About 1,500 people packed into Lisner Auditorium Thursday to celebrate the 50th anniversary of NASA’s Apollo 11 mission, the first manned spacecraft to land on the Moon.
Two astronauts on the Moon landing mission – Buzz Aldrin, one of the first two humans to step foot on the Moon, and Michael Collins, who piloted a command module in lunar orbit – joined professors and government officials on a panel to discuss space travel and U.S. foreign policy. The United States has relied on the symbolism of its space missions to make allies and maintain its status as a global superpower historically and continues to do so today, panelists said.
At the event, co-sponsored by the Elliott School of International Affairs’ Space Policy Institute, the Smithsonian’s National Air and Space Museum and the Department of State, experts reflected on the Apollo 11 Moon landing and discussed the present and future of space travel. In case you missed it, here are some highlights:
The Apollo 11 mission
The auditorium fell silent as Collins recalled his experience viewing all of the Earth from the window of the space shuttle.
“And out there, there’s this little pea about the size of your thumbnail at arm’s length – blue, white, very shiny,” he said. “You get the blue of the ocean, the white of the water and a streak of rust that we call the continents. It’s such a beautiful tiny thing, nestled in this black velvet of the rest of the universe. And that to me was the whole show.”
Collins said that if world leaders were able to see the Earth from so far away, it would remind them that borders and other differences between countries are small and insignificant. He added that the mission, an accomplishment for all of humanity, brought people around the world together.
“As you see this little thing, walking on it daily, is it fragile?” he said. “Oh lord, yes. Can some of those manifestations of fragility be corrected if we put our minds to it? Yes.”
Raising the next generation
Major General Charles Bolden, a former NASA administrator and a U.S. science envoy for space, said U.S. efforts to inform people around the world about the U.S. space program encourage other countries to move forward with space programs of their own. Bolden said kids especially learn by example and should be raised in a culture that values scientific inquiry.
“I think any kind of diplomacy is reaching out to as many people as you can and giving them a message of hope, give the message of importance and to let them know, to inform them of what there is to do,” he said.
Ellen Stofan, the director of the Smithsonian’s National Air and Space Museum, said museums and other programs that showcase space travel push more children into science, technology, engineering and mathematics, promoting “long-run” growth in developing nations.

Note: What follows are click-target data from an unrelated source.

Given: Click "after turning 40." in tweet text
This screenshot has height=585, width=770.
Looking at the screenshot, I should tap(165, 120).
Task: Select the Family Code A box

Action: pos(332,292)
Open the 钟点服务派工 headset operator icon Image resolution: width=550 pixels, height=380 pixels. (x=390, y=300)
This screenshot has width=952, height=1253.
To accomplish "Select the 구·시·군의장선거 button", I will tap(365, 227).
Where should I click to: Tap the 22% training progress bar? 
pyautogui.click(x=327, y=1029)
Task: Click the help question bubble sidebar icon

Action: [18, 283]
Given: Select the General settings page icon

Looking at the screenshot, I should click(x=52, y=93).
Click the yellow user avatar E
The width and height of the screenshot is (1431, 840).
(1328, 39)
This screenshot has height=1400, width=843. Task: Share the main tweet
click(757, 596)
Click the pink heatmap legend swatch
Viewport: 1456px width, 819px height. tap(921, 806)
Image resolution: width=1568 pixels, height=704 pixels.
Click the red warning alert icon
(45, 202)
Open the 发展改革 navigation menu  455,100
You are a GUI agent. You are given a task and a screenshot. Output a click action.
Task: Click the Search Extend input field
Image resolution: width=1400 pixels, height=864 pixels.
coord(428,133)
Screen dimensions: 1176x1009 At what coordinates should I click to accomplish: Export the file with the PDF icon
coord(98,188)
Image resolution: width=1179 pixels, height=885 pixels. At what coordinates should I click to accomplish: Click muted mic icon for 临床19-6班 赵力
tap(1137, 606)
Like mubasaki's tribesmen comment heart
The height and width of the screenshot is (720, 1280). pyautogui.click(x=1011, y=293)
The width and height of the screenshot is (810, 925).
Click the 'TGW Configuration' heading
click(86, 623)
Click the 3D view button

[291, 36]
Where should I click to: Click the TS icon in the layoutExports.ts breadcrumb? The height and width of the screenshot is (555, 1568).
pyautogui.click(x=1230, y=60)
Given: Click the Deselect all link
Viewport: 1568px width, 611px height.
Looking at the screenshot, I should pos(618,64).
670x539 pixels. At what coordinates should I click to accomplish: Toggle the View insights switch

The future of space travel
Aldrin, the astronaut who joined Neil Armstrong to walk on the Moon, closed the event as a surprise guest. He suggested that countries around the world form an international space alliance to increase the quantity of resources available for scientific achievement in space.
Aldrin also advocated for the construction of an Earth-orbiting space staging area from which space shuttles could launch, allowing astronauts to go on deep space missions. He said that while people may be disappointed that calls to return to the Moon and to bring humans to Mars have not been matched with action, an international alliance that includes private commercial space companies may be successful.
“Neil’s words were a small step and a giant leap,” he said, referencing his fellow astronaut’s first words on the Moon. “I think a number of us are still waiting for the leap.”